One example: The oil giant is pressing on with a massive new development in Guyana that will extract over 9 billion barrels of oil and trillions of cubic feet of gas off the coast of South America. Guyanese citizens have filed suit against the project.
Such projects are increasingly untenable in light of the net zero imperative, as the IEA report confirmed. The world’s fifth largest greenhouse gas emitter is facing “an existential business risk” yet “still has no credible plan to protect value in an energy transition,” argues Engine No. 1 in an investor presentation. The firm, which holds just a $50 million stake in Exxon, calls for “gradually but purposefully” repositioning Exxon to succeed in a decarbonizing world.”
CalPERS, CalSTRS, the Church of England, the New York Common Retirement Fund, Norway’s sovereign wealth fund and asset manager Legal & General Investment Management have indicated support for at least some of Engine’s proposed directors. The influential proxy advisor Institutional Shareholder Services endorsed three of the four candidates.
Exxon says it will invest $3 billion in the coming years in carbon capture and storage, hydrogen, and biofuels – a fraction of its own fossil fuel spending as well as the investment being made by rivals BP and Shell in transition technologies. It has floated the idea of a $100 billion carbon capture and storage “innovation zone” in Houston that would capture CO2 emissions from the area’s many petrochemical, manufacturing and power generation facilities and store the gas underground, including in depleted oil and gas reservoirs. Exxon says the project is not viable without generous subsidies from the government.
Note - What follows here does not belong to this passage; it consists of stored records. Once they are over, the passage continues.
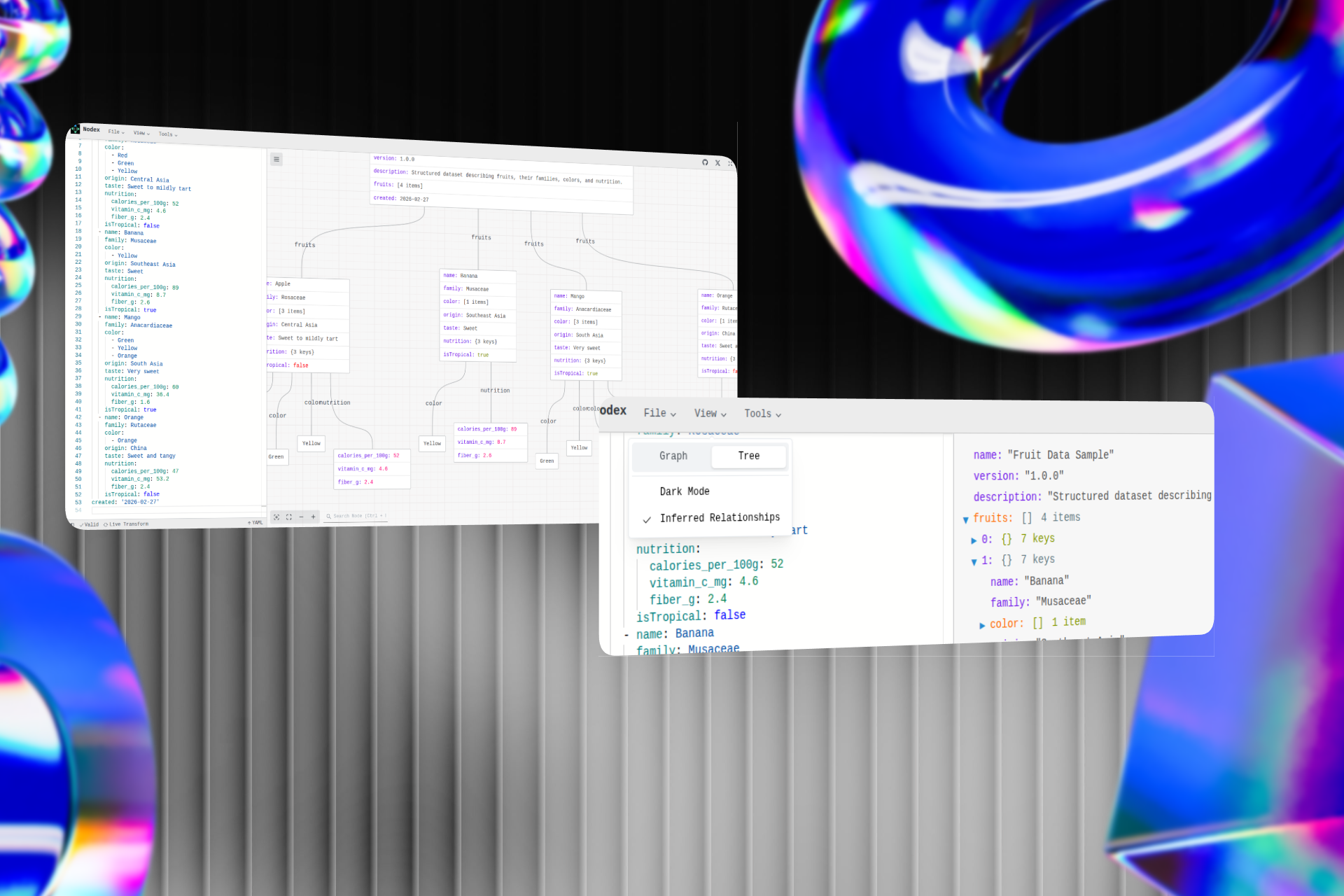Expand the color array with 1 item
Screen dimensions: 1344x896
tap(982, 625)
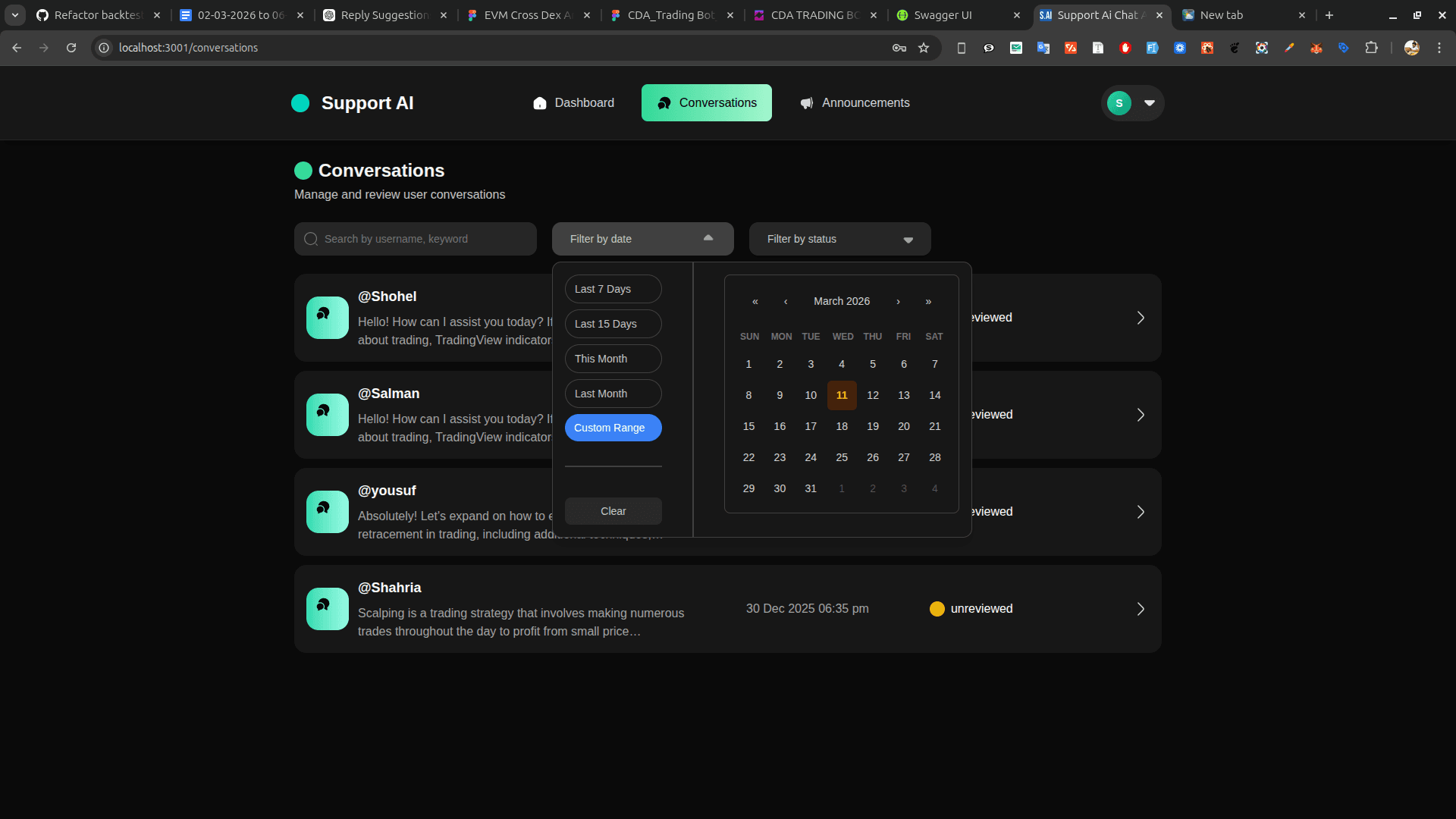Open Announcements via the megaphone icon
The image size is (1456, 819).
pos(807,103)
Exxon is basing its strategy “on what appear to be overly optimistic demand and technology assumptions, and does not provide shareholders with enough information to fully understand how prepared it actually is for an energy transition,” proxy advisor ISS wrote in recommending a vote for three of Engine’s board candidates.
Exxon’s European rivals are retooling to be leaders in the energy transition, putting their engineers, drillers and geologists to work on offshore wind and geothermal projects and long-term technologies like hydrogen.
“The transition is not a threat to our business, it’s an opportunity for us to take on the next chapter in our company’s histories,” BP chief Bernard Looney said this spring.
Carbon capture technology plays to oil companies’ strengths and experience. Many of them, including Exxon, have captured carbon to force down holes and optimize oil and gas extraction.
The technology will be needed to mitigate emissions from hard-to-decarbonize sectors like steel and cement production and long-haul transportation. Most of Exxon’s carbon capture experience, however, has been emissions from natural gas operations that it has injected into wells to extract more fossil fuels, rather than capturing industrial emissions and sequestering it. And the projects rely on uncertain government support.
There’s another path open to fossil fuel producers who resist change: wind the company down over time while returning profits to shareholders.
No matter which way today’s vote goes, Exxon will be pushed to change. “What matters most is the underlying change in Exxon’s behavior,” says Majority Action’s Kasargod-Staub. And the newfound shareholder empowerment will reverberate far and wide.
“Anyone who wants to run a campaign like this, they basically now have a stamp of approval,” said one person familiar with Engine No. 1’s strategy. “If you’re not taking climate change seriously, we can change board members. That in my mind is structural change that can apply to lots of companies.”